Instructions –
• 1. In the passage on Edward Stenzel, translate this sentence into Spanish: "The pharmacy even sent medicines by mail with payment upon receipt."
• 2. According to the passage on Edward Stenzel, what award did he receive at the 1894 General National Exhibition in Lviv?
• 3. Decide whether each statement agrees with the passage on Edward Stenzel. Answer yes or no and quote the words from the passage that decide it.
(a) Stenzel bought the pharmacy in Kolomyia from Maximilian Nowitski.
(b) Stenzel introduced the Carpathian potion in 1894.
(c) Stenzel joined the County Sickness Fund in February 1889.

Reading passage –
-- Opening Marker --
On November 11, 1874, he became a permanent member of the Pharmaceutical Society. In the same year, he became the owner of a pharmacy in the village of Boyany in Bukovyna.

In 1875, he bought a pharmacy in Kolomyia from Maximilian Nowitski, renovated it, and opened it to future customers in July of the following year, as evidenced by the newspaper "Ruska Rada" of August 1, 1876 (old style). The announcement of the opening of the pharmacy stated that it offered pharmaceutical products from the "first" factories, as well as its own production, homeopathic and hygiene products, various types of mineral water, etc. The pharmacy even sent medicines by mail with payment upon receipt. Stenzel's pharmacy first appeared in the Polish press in the newspaper "Gazeta Lwowska" of October 14, 1876, where it was reported about the sale of the Viennese hair rejuvenation product "Puritas" in the pharmacy in Kolomyia.

In February 1889, he built a tenement house near the town hall and renovated the pharmacy that was located there. On July 17 of the same year, he became a member of the County Sickness Fund. In June 1892, Edward Stenzel was accused of so-called "germanization": the pharmacist wrote his bills for medicines in German language on Polish forms, even to Polish debtors. However, a few days later, the local press denied everything, explaining that Stenzel had actually issued this bill in German language, since he had not received any response to his repeated requests to pay this bill in Polish, and therefore he had good reason to believe that the addressee did not speak this language. The newspaper also explained that the pharmacist had received several orders to issue the relevant medicines in German language.

As early as 1890, Edward Stenzel introduced the Carpathian potion, which was effective for congestive cough, hoarseness, phlegm, chest pain, tonsillitis, etc. In 1894, he participated in the General National Exhibition in Lviv, where he presented the technology of extracting herbs grown in the Carpathian Mountains for the production of potions. Edward Stenzel was awarded the silver medal of the General National Exhibition for his technology.

For his pharmaceutical activity, on December 2, 1898, he was awarded the title of Imperial Pharmaceutical Advisor (pol. - Aptekarskie radcy cesarski) on the occasion of the fiftieth anniversary of the reign of Emperor Franz Joseph.
-- Closing Marker --
Supplied information –
-- Opening Marker --
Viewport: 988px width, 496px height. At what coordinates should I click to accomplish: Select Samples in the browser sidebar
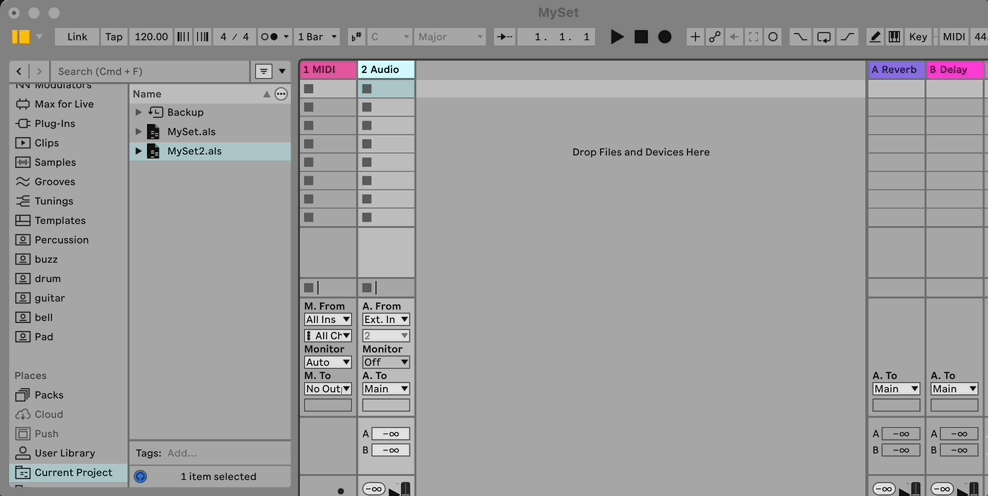pyautogui.click(x=55, y=162)
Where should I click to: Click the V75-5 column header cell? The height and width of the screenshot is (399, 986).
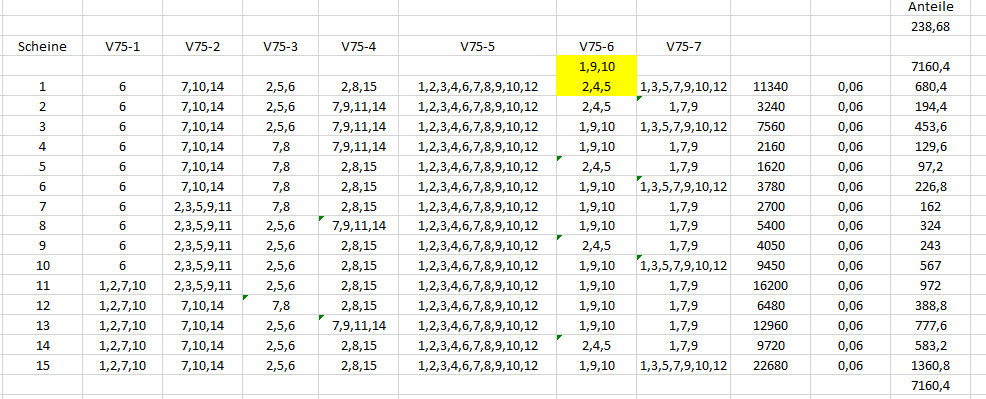point(478,46)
-- Closing Marker --
Answers given –
• 1. La farmacia incluso enviaba medicamentos por correo con pago contra reembolso.

• 2. He received the silver medal of the General National Exhibition for his technology of extracting Carpathian herbs to produce potions.

• 3.
(a) Yes: "In 1875, he bought a pharmacy in Kolomyia from Maximilian Nowitski"
(b) No: "As early as 1890, Edward Stenzel introduced the Carpathian potion"
(c) No: "On July 17 of the same year, he became a member of the County Sickness Fund."